I've seen several occasions where I'd rather have a larger SSD with slower speeds, like server hostings that'd require rare but large loads and in general require the storage.[/QUOTE]
Like a true replacement for HDD's
Speed don't mean jackshit if they don't have a capacity and pricetag that's equally tempting.
[QUOTE=Van-man;49529989]Like a true replacement for HDD's
Speed don't mean jackshit if they don't have a capacity and pricetag that's equally tempting.[/QUOTE]
Hell I'd take async nand drives at $0.10/GBish for the lower energy, smaller form factor, and better access time.
I think reliability is the most important factor here. Who wants 4TB SSD that is less reliable than HDD?
[QUOTE=Fourier;49536972]I think reliability is the most important factor here. Who wants 4TB SSD that is less reliable than HDD?[/QUOTE]
SSD's at the point in their life are as, if not more, reliable than HDD's. Most users aren't going to notice the difference of random 10k iops vs 40k iops, your normal spinning disk does 100-125 IOPS.
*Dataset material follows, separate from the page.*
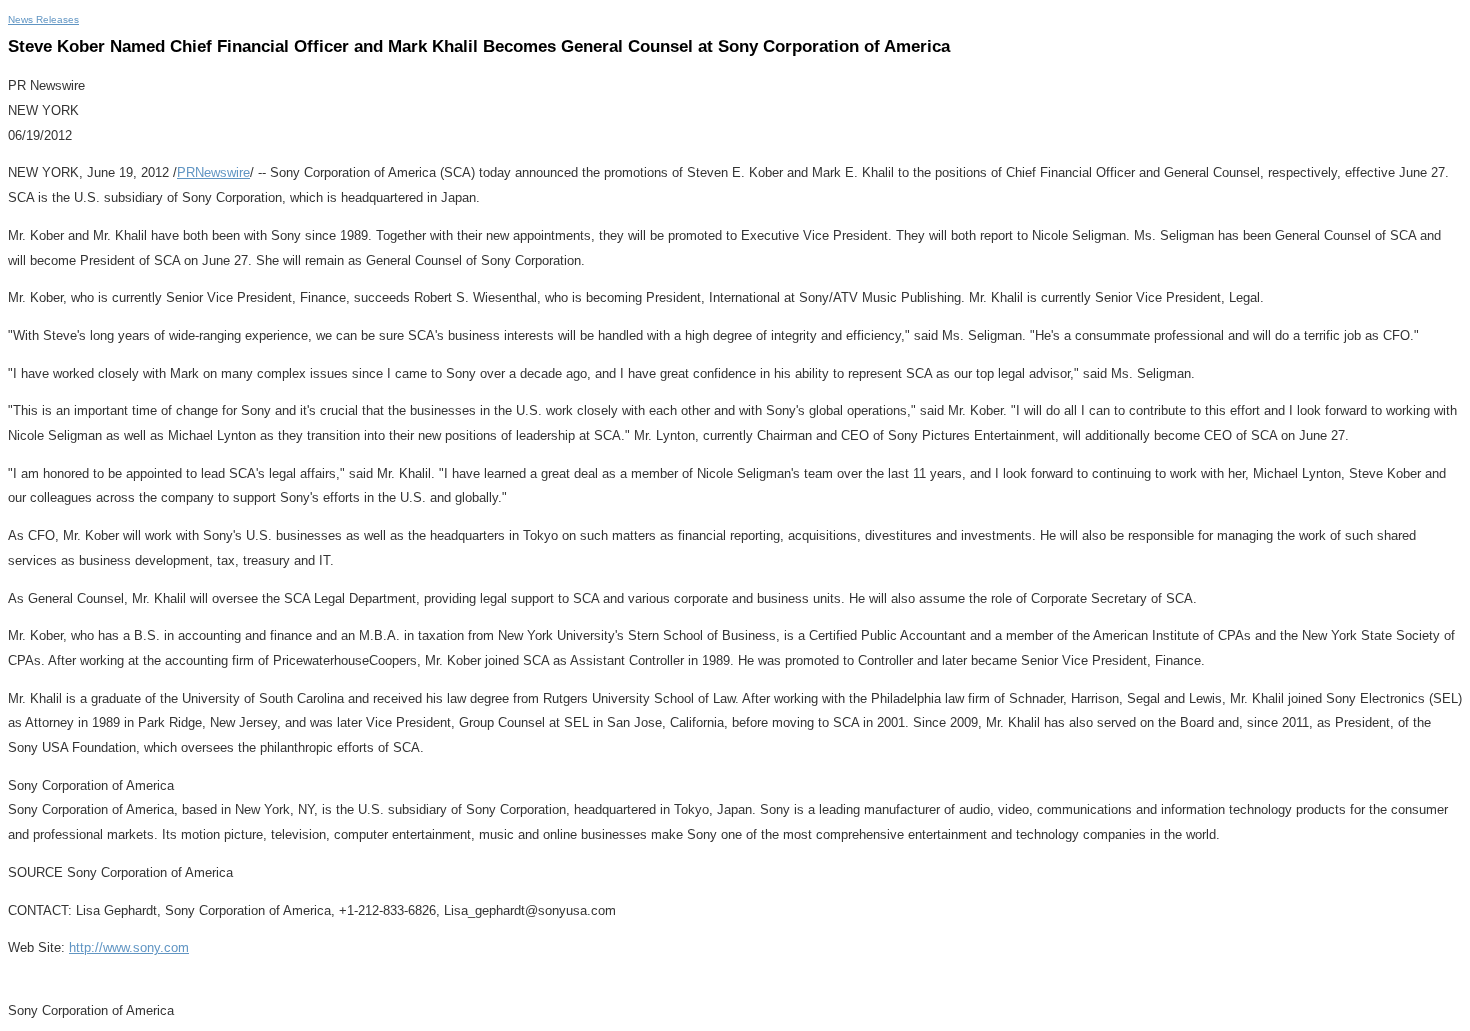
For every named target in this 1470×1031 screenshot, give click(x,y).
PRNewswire (213, 172)
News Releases (43, 19)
[QUOTE=JohnFisher89;49537000]SSD's at the point in their life are as, if not more, reliable than HDD's. Most users aren't going to notice the difference of random 10k iops vs 40k iops, your normal spinning disk does 100-125 IOPS.[/QUOTE]
I think the reliability issue here is you've got a likely cheap JBOD controller on top of SSD controllers.
[QUOTE=Levelog;49538429]I think the reliability issue here is you've got a likely cheap JBOD controller on top of SSD controllers.[/QUOTE]
Yeah the problem of them doing a jbod of 2x2tb is concerning, that definitely makes it a non day 1 buy. However, I was speaking about SSD's in general, I can see where the confusion would be coming from
[QUOTE=JohnFisher89;49538462]Yeah the problem of them doing a jbod of 2x2tb is concerning, that definitely makes it a non day 1 buy. However, I was speaking about SSD's in general, I can see where the confusion would be coming from[/QUOTE]
I think you can kind of apply it to SSD's in a way. HDD manufacturers have generally boiled down to a few giants. SSD's are new enough they're still all over the place. Plenty of absolute crap SSD's out there. And mushkin is far from the performance and reliability powerhouse they used to be.